Même les fans les plus ardents de François s'inquiètent du retard de son agenda. Quand il a été élu, François a promis de faire le ménage dans les finances corrompues du Vatican (!!). Trois ans plus tard, il a commencé à battre en retraite face à l'opposition, renonçant à un audit externe et écartant du pouvoir le porte-parole (?) choisi par lui. François a également esquivé les grands changements sur les questions doctrinales. Au lieu d'approuver explicitement la communion pour les couples divorcés et remariés, il les a discrètement poussées avec un hochement de tête et un clin d'œil .
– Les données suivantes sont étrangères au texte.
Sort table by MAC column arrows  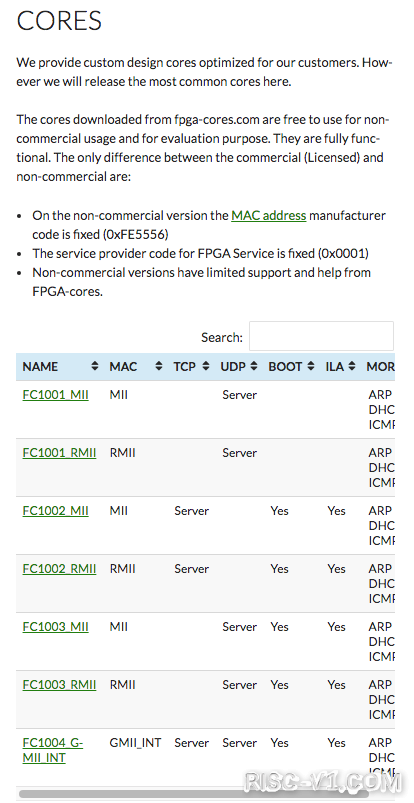click(x=158, y=367)
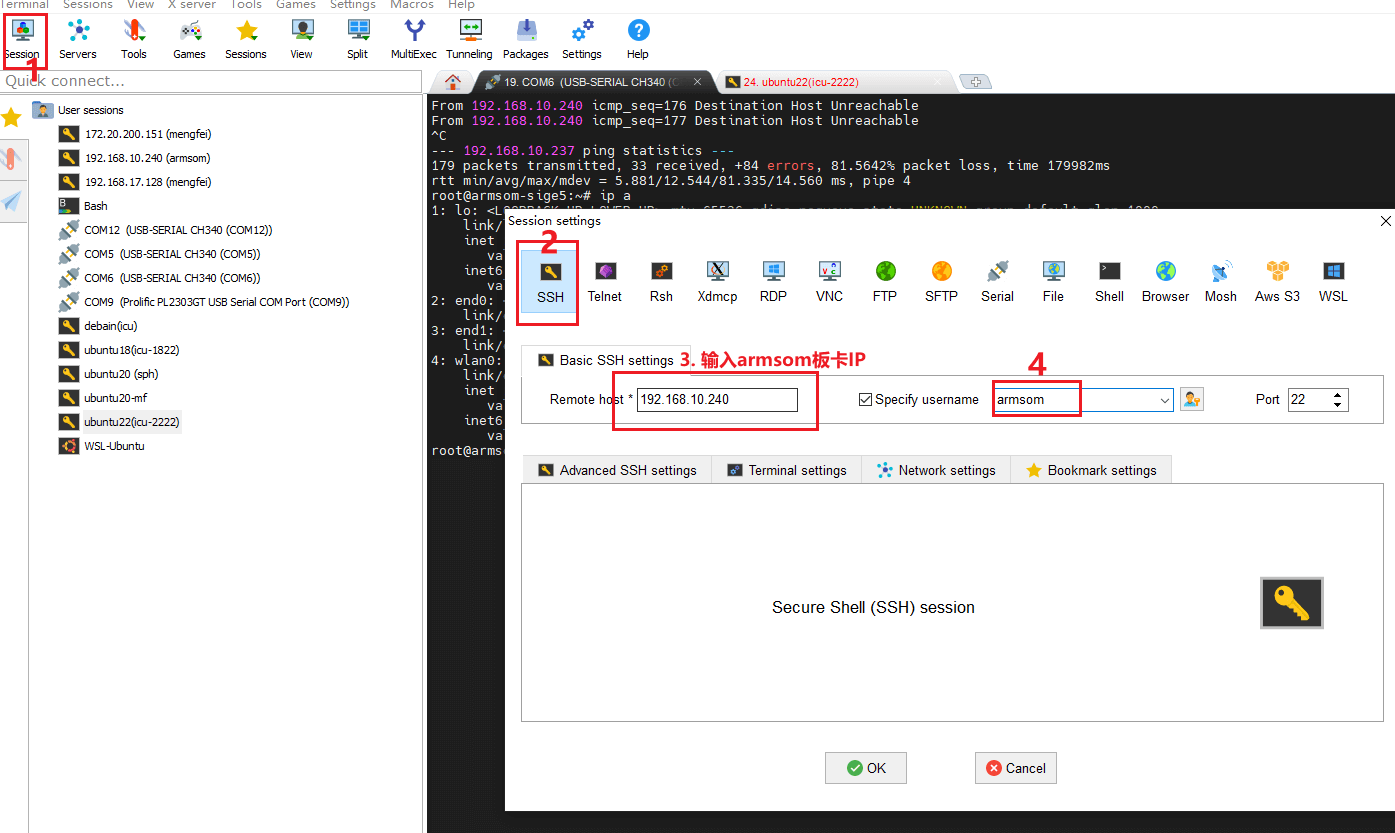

François a construit sa popularité au détriment de l'Eglise qu'il dirige. Ceux qui souhaitent voir une église plus forte pourraient devoir attendre un autre type de pape. Au lieu d'essayer d'adoucir l'enseignement de l'église, un tel homme devra dire comment la rude discipline peut conduire à la liberté. Affronter un âge hostile avec les revendications étranges de la foi catholique ne peut pas être populaire, mais au fil du temps, peut se révéler plus efficace. Même le Christ a rencontré les huées de la foule.

NDT


[1] Stilum Curiae prend la suite de San Pietro e dintorni, qui était hébergé par La Stampa, plus précisément le site hyper bergoglien Vatican Insider: "dans le cadre de la réorganisation de son site internet", La Stampa est sur le point de supprimer ses blogs; celui de Marco Tosatti faisait effectivement figure de poil à gratter, et il n'est pas interdit de penser que c'est lui qui est la cause de cette réorganisation...
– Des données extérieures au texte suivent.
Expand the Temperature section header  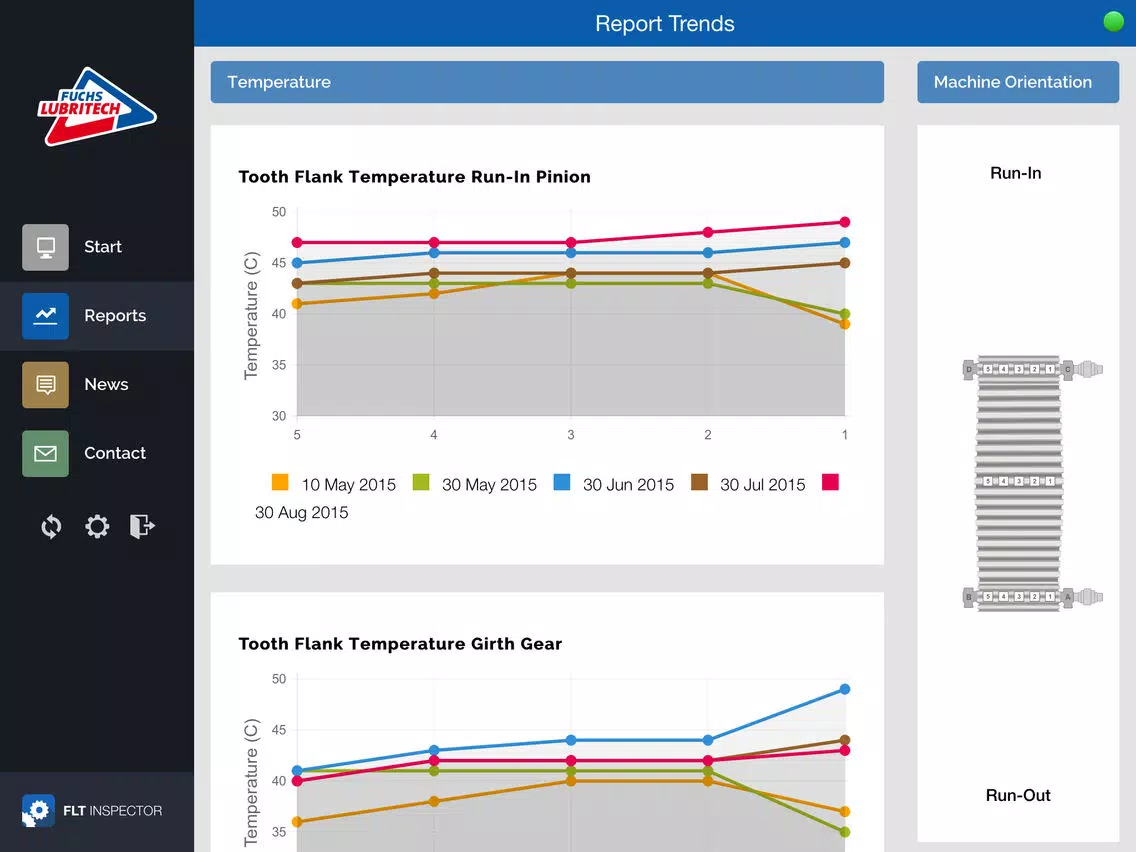(547, 82)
[2] En réalité, le sondage, à lire ici, dit que ces opinions favorables sont à un niveau bien plus élevé que celles exprimées pour Benoît XVI à la fin de son pontificat (il y avait eu entretemps la campagne frénétique, dont le NYT avait pris la tête aux Etats-Unis, autour des affaires de pédophilie, impliquant la personne même du Pape). La référence (non précisée) est donc à février 2013, et non au "sommet de la popularité de Benoît XVI", càd en 2008, après son voyage aux Etats-Unis. On reconnaît l'hostilité du NYT envers Benoît XVI, jamais démentie! D'ailleurs, un sondage du Pew Center, en 2014, repris par Sandro Magister disait toute autre chose, cf. benoit-et-moi.fr/2014-I/actualites/leffet-franois. En 2008, le taux de satisfaction de Benoît XVI aux Etats-Unis - dû à ses seuls mérites - entre les "très favorables" et les "assez favorables", atteignait 83%. Ce qui était déjà assez extraordinaire, compte-tenu du niveau très bas dont il était parti en 2005, "grâce" aux campagnes médiatiques qui avaient accompagné son élection!